Transcrivez fidèlement le passage sur l'individualisme et le holisme méthodologiques, entre « Notre démarche compréhensive » et « de l’espèce humaine. », bornes comprises.

**Texte fourni**
━━━━━━━━━━━━━━━━━━━━

Notre démarche compréhensive nous a évité cette dualité entre individualisme et holisme
méthodologique. En effet, les résultats du terrain montrent qu’une position stricte dans
une position particulière nous empêcherait de voir la réalité de l’action telle qu’elle est
menée par les acteurs sur le terrain (individu ou organisation).
275
Il s’avère qu’un individualisme méthodologique répond à l’analyse de la relation de type
« transaction ». D’ailleurs, les approches théoriques qui répondent à ce type de relation, comme
la théorie des coûts de transaction et la théorie d’agence, relèvent de ce positionnement avec
des postulats forts tels que la rationalité limitée, l’incertitude, l’asymétrie d’information ou
encore le caractère opportuniste de l’espèce humaine.
A l’opposé, dans le type de relation « collaboration », l’approche qui serait la plus adaptée est
celle qui appréhende les actions par le « haut » en expliquant le comportement et leur évolution
par l’effet de détermination plus large qui prend en compte l’organisation comme un tout,
capable de mener des actions identifiées et structurées qui renvoient à l’holisme. Dans cet idéal-
type, les firmes peuvent être vues comme « sui generis », au sens de Durkheim, agrégeant les
interactions d’un ensemble d’actions individuelles intra-organisation (l’action des auditeurs, de
la technostructure, les acteurs de vie de projet, etc.) et donnant naissance in-fine à l’action
organisation. Ce constat peut se résumer à la citation d’un acheteur interviewé : « un bon
acheteur est celui qui respecte les process ».

━━━━━━━━━━━━━━━━━━━━

**Données sources**
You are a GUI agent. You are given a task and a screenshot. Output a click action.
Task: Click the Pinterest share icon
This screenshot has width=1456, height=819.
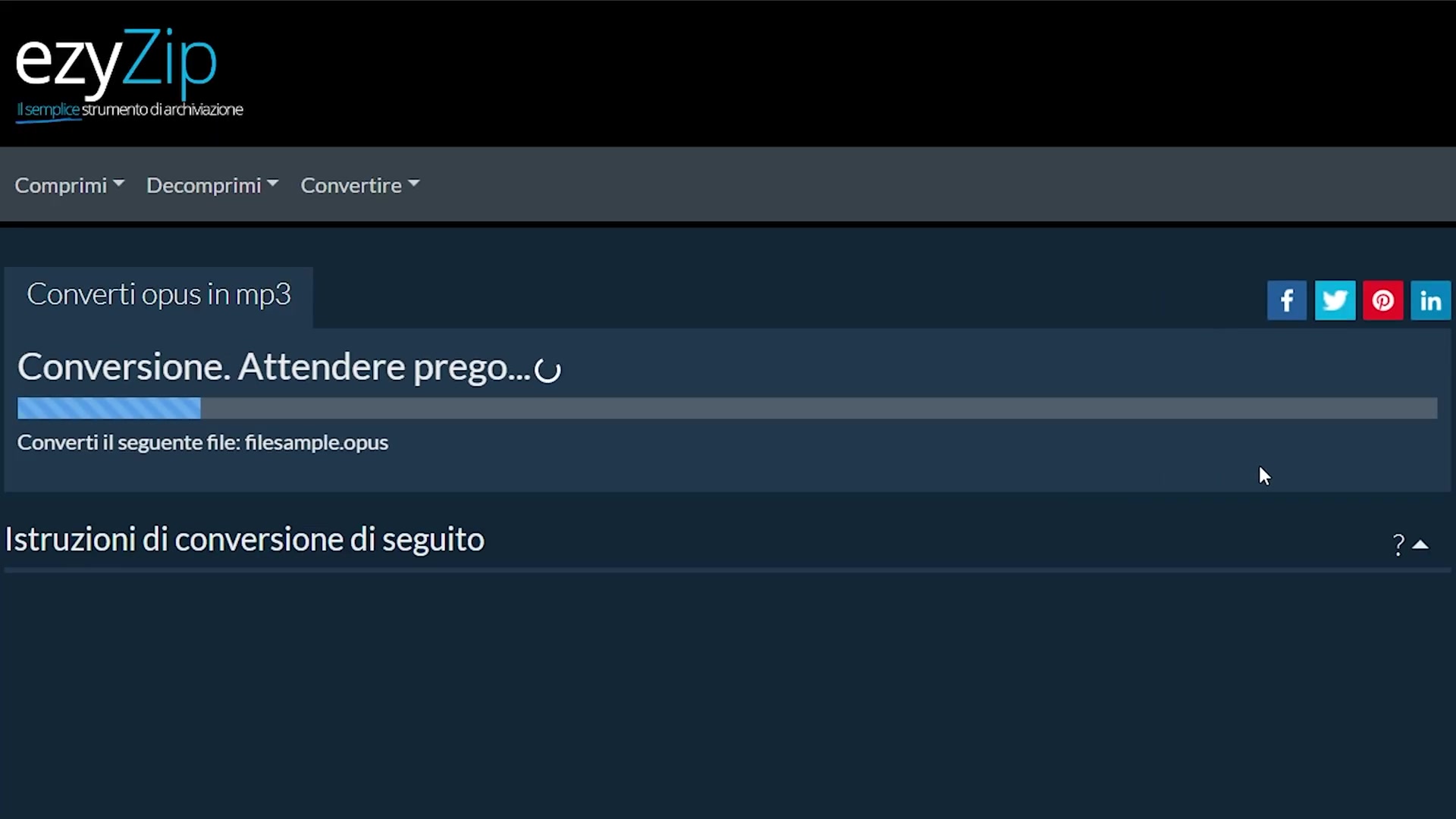(1382, 300)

━━━━━━━━━━━━━━━━━━━━

**Réponse**
Notre démarche compréhensive nous a évité cette dualité entre individualisme et holisme
méthodologique. En effet, les résultats du terrain montrent qu’une position stricte dans
une position particulière nous empêcherait de voir la réalité de l’action telle qu’elle est
menée par les acteurs sur le terrain (individu ou organisation).
275
Il s’avère qu’un individualisme méthodologique répond à l’analyse de la relation de type
« transaction ». D’ailleurs, les approches théoriques qui répondent à ce type de relation, comme
la théorie des coûts de transaction et la théorie d’agence, relèvent de ce positionnement avec
des postulats forts tels que la rationalité limitée, l’incertitude, l’asymétrie d’information ou
encore le caractère opportuniste de l’espèce humaine.